Tuesday, November 21, 2006

Fun with Louisiana Iris cultivar names

Here is my first blog entry ever, an attempt at humor with a plant theme, specifically cultivar names of existing Louisiana Iris hybrids and proposed names for their offspring.

What I would like to do is pollinate the reddish flowered 'Handmaiden' with the dark purple flowered 'Black Gamecock' with the hope of obtaining a seedling much like the pollen parent, but with larger flowers on an even taller plant.

If I succeed I am sure that certain nursery owners will have a great time writing the description into their catalogs, but my proposed name for the seedling in combination with the reported parents are likely to generate a few chuckles all by themselves, so here they are:

Iris 'Big Black Gamecock' (I. 'Handmaiden' x I. 'Black Gamecock')

Related links:
The Handmaid's Tale
Shady Deals Nursery Catalog

Friday, November 17, 2006

First gardening rant

Here we go. I live in an area that was rural less than 20 years ago (pretty darn rural for suburbia even today). People do certain things without thinking in the country. One of them is burning leaves.

I'm not certain why on several acres of more or less "unimproved" land it would seem to be an imperative to rake up and then burn the leaves that have dropped like soil conditioner from the heavens unto one's property.

Apparently, it comes from some notion of cleanliness. So one needs to remove these things in order to be clean, what I like to call, "undirty". Yet the rusty truck parked on the lawn without air in the tires is not "dirty", it's simply in need of tires and a tranny and a new dif and a...

Oddly, my lazy man approach would seem to appeal to most county folk if you got right down to it. I get my fat arse onto my riding lawn mower (an old beater I got for all of $100 last year) and attach the bagging unit.

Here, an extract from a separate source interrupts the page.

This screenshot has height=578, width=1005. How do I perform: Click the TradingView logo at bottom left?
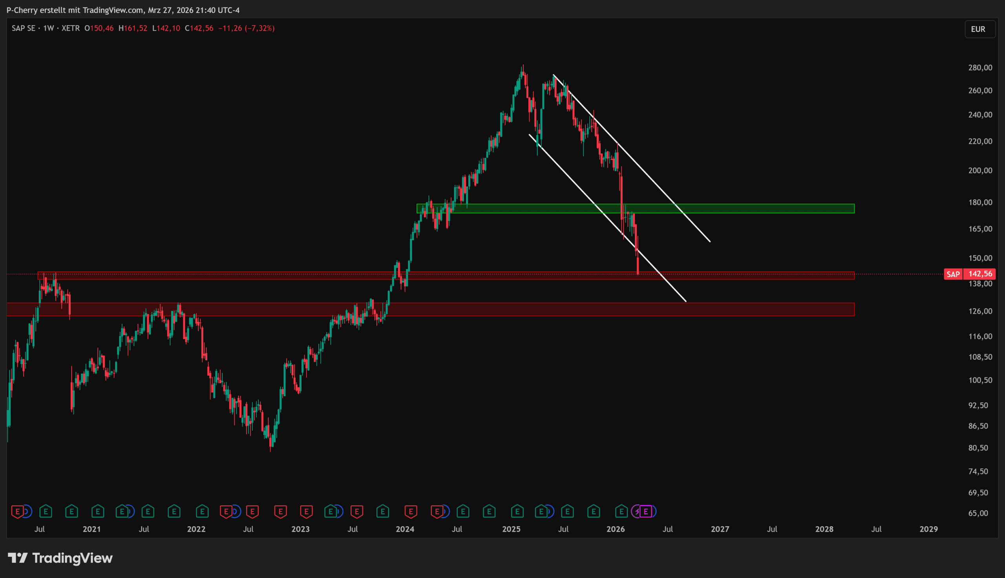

I ride until it fills (which is really fast). I then dump the contents into the garden as mulch (they're nicely shredded now so they're perfect). I will also put some in the vegetable garden (a very country thing to do) and till it under. What I can't manage goes into the compost heap.

Why do we burn them? Duno. Why do they vote against their own economic well being when they make less than $30k/year? Same reason. They didn't think about it.

So, I go 'round the neighborhood and vacuum all of the leaves I see and throw them into the garden. I smell the noxious fumes less often and my garden smiles.

So please, think before you burn those beauties, or send them to me.

Steve

Thursday, November 16, 2006

Welcome

Hey there, this is my new blog. I've never done the thing before. I'm hoping that this may be a way to take some of the Email discussions I conduct with my internet friends and get it onto this place.

It's late fall, the garden is frost ravaged and rain soaked and I'm up to nothing good as we approach the holidays.

Anyway, that's the state of things day 1 of blogsville. I hope I get really inspired and make this something worth looking at.